Legal advice sought over coronavirus apprenticeship providers
The AELP is seeking legal advice after a letter from apprenticeships minister Gillian Keegan to MPs stated that government funding to help businesses over Covid-19 would “not apply in relation to apprenticeships funded from employer digital accounts where the contractual relationship is between the employer and the provider”.
The Cabinet Office’s Procurement Policy Notice 02/20, says the DfE, only applies to services procured under the Public Contract Regulations 2015.
The AELP believe this excludes providers of apprenticeships from levy-payers from Covid relief. Support, they say, will only be available to providers servicing non-levy payers who have a direct contract with the ESFA. However, they argue that because the levy is a tax, it effectively means levy-funded apprenticeships also have a direct contract with the ESFA.
FE Week, who reported on this dispute, says:
“The DfE is expected to set out further detail on their supplier relief measures and the criteria for accessing it at the end of this week.”
Universities struggle over Covid-19 but capacity for innovation undiminished
UK universities are facing a financial crisis because of Covid-19.

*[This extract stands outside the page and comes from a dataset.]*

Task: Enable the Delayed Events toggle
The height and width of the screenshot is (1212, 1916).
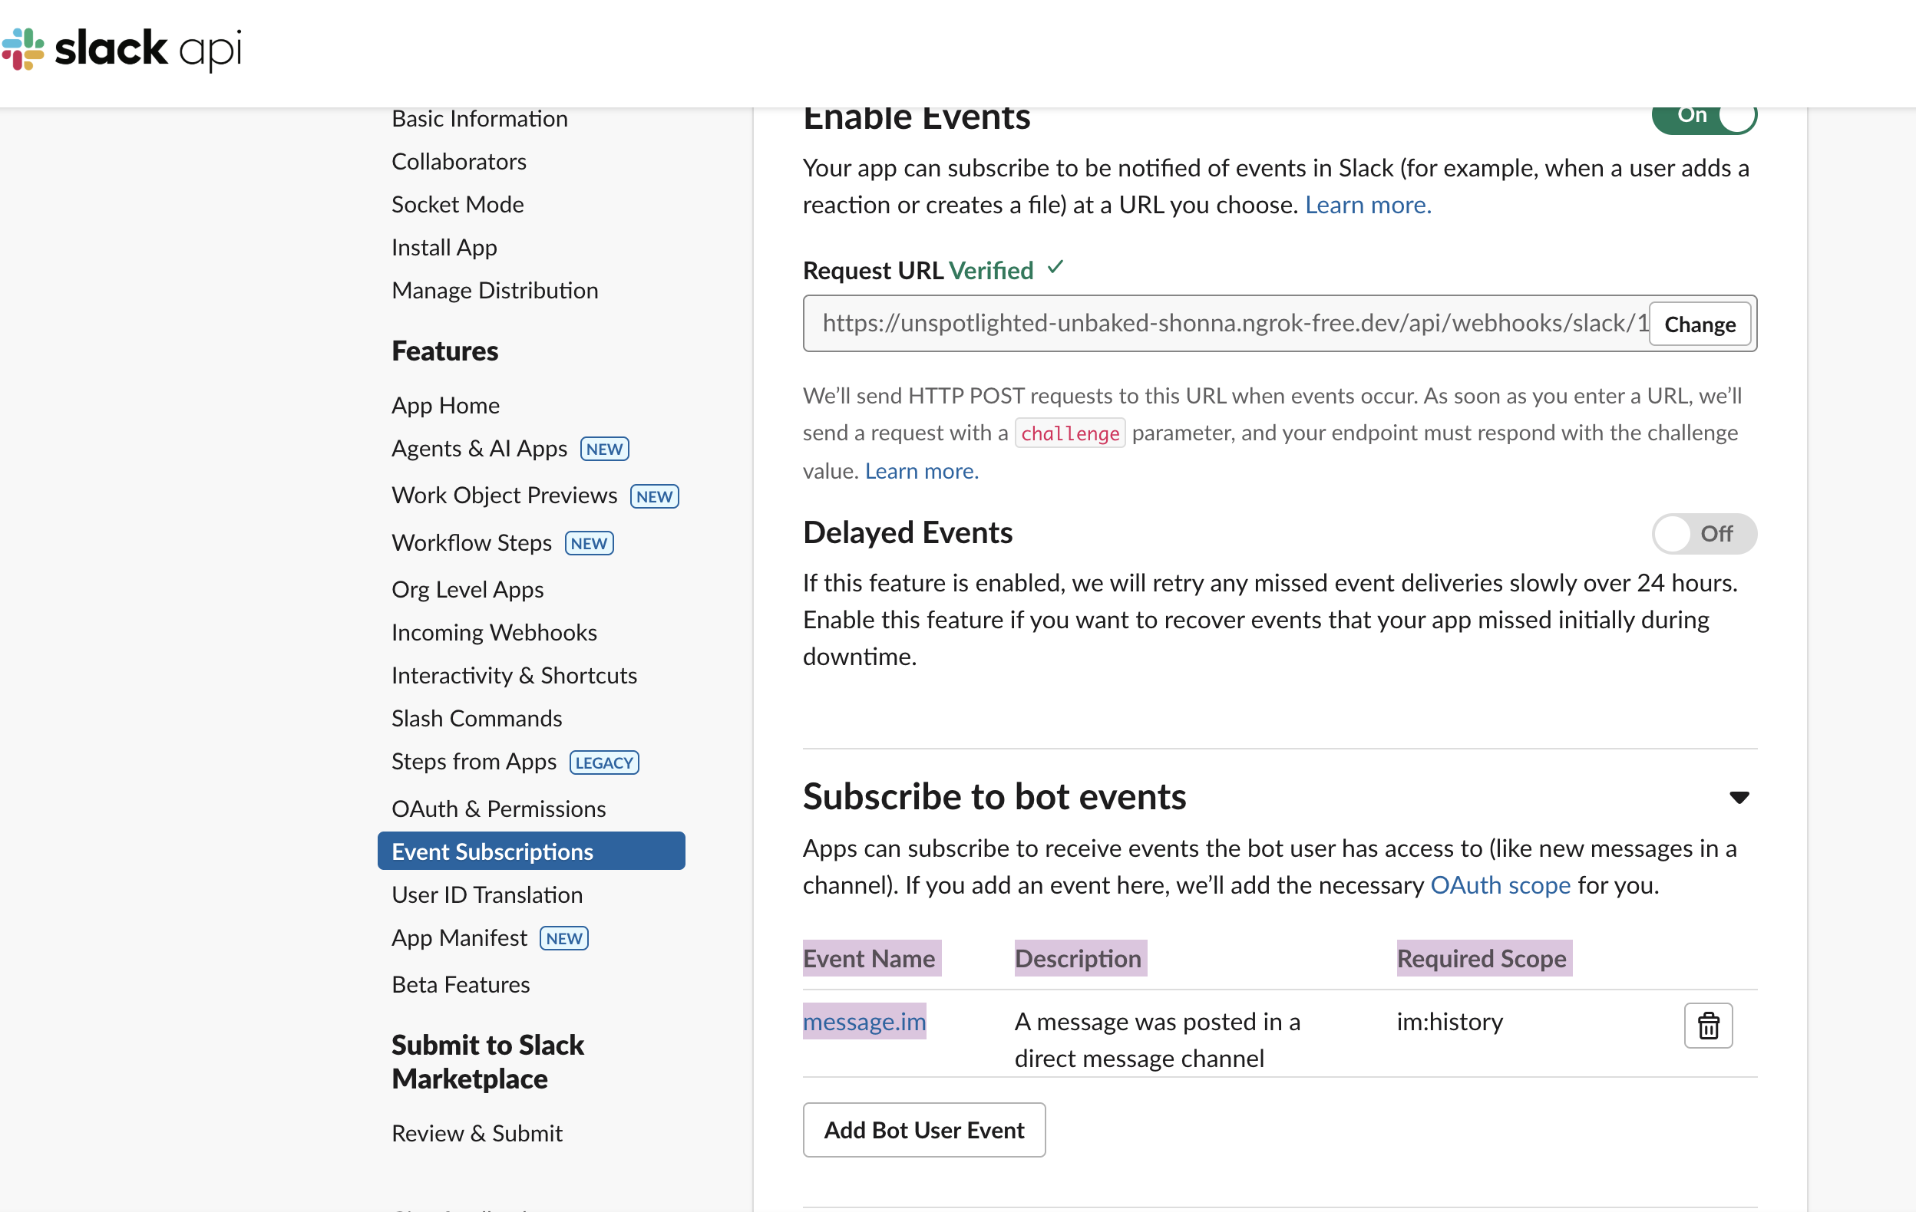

The Guardian reported in early March that international students from Covid-19 affected countries were cancelling or postponing their courses, due to start in Autumn 2020.
In early April, the Guardian further reported that universities had requested billions in support from the government, because of losses likely to be incurred around UK/EU and international recruitment, a fall in research income and losses from conferences, accommodation and catering.
The Times Higher noted that some universities had responded by laying off fixed-term and casual staff.
Despite the impending financial crisis, universities have been shown at their best, with academic staff innovating around distance learning and virtual teaching. Universities are also at the forefront of Covid-19 vaccine and treatment innovation.
Universities, like other educational institutions, have long been caught between a strong belief in the quality of their traditional offering – a student and academic community built around full-time attendance – and advances in digital communication and EdTech increasingly embraced by many sectors.
Will there be a rethink around the objectives of higher education delivery in the digital, fourth industrial age? Maybe.